А.П.Чехов: Pro et contra — страница 188 из 238

Я работаю без устали, и, кажется, мне тоже известно, для чего я существую[101].

И появляется свет этот в те минуты, когда в Лопахине ска­зывается что-то от трех сестер, что-то от дяди Вани, когда он говорит:

Бедная моя, хорошая, не вернешь теперь. О, скорее бы все это прошло, скорее бы изменилась как-нибудь наша не­складная, несчастливая жизнь!

То есть когда в Лопахине нет ничего лопахинского.

Как это знаменательно. Чеховский гений так и не сумел благословить нежной своей поэзией это твердое, уверенное, целесообразное начало жизни — лопахинское. И для примире­ния с этим началом, — которое, казалось бы, должно так обра­довать все это обезумевшее от тоски чеховское царство, — по­надобилось придать ему черты прямо противоположные, в корень его отрицающие.

Для примирения с уверенной, целесообразной силой, поэт придал ей какую-то долю неуверенности, бесцельности, незна­ния.

Силу ему удалось полюбить только в минуту ее слабости.

3

Мне известно, для чего я существую! — говорит Лопахин, и эти его слова роднят его с многими чеховскими героями.

*Фрагмент набора данных:*
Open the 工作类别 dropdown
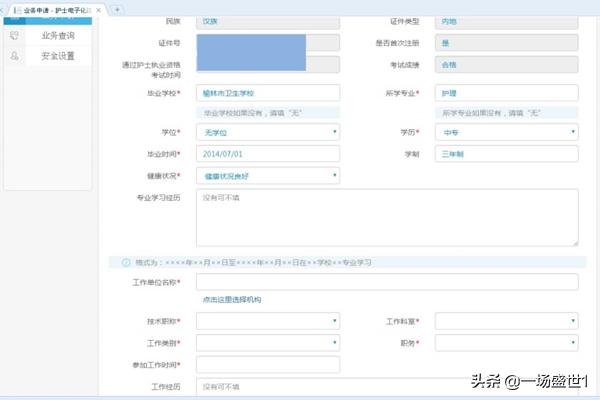This screenshot has width=600, height=400. (267, 343)
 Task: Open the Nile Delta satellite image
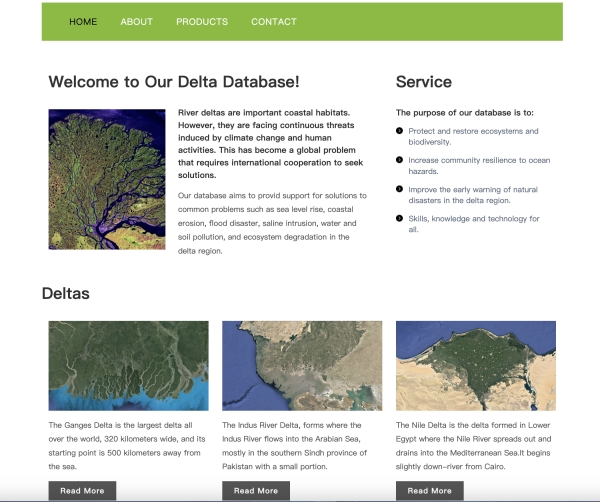pos(476,366)
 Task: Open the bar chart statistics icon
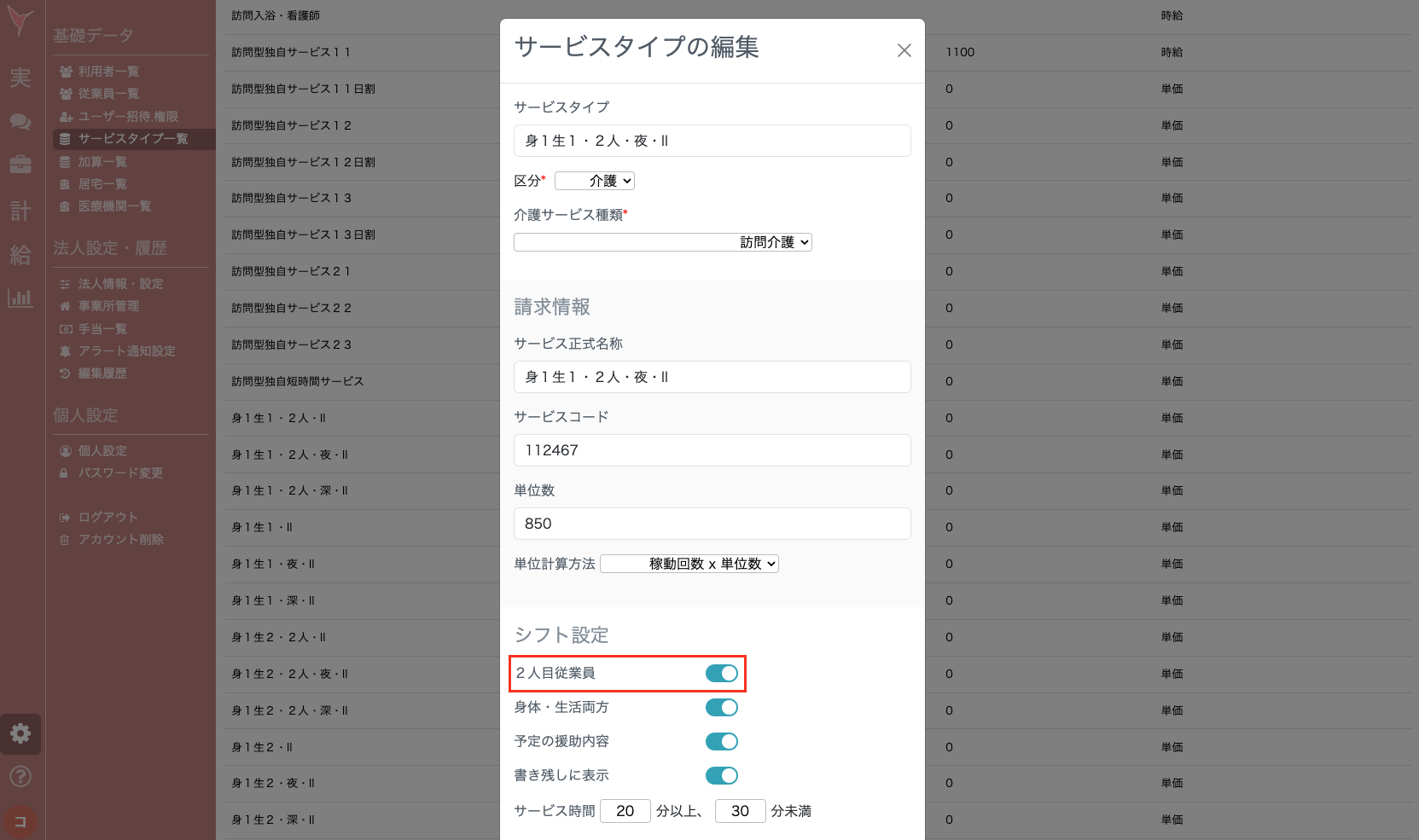pos(20,298)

*Задания:*
1. Воспроизведите дословно часть отрывка о Чехове от «То есть когда» до «минуту ее слабости.».
2. Назовите все определения, которые в отрывке о Чехове даны началу жизни, названному «лопахинским».

*Ожидаемые ответы:*
1.
То есть когда в Лопахине нет ничего лопахинского.

Как это знаменательно. Чеховский гений так и не сумел благословить нежной своей поэзией это твердое, уверенное, целесообразное начало жизни — лопахинское. И для примире­ния с этим началом, — которое, казалось бы, должно так обра­довать все это обезумевшее от тоски чеховское царство, — по­надобилось придать ему черты прямо противоположные, в корень его отрицающие.

Для примирения с уверенной, целесообразной силой, поэт придал ей какую-то долю неуверенности, бесцельности, незна­ния.

Силу ему удалось полюбить только в минуту ее слабости.

2. твердое, уверенное, целесообразное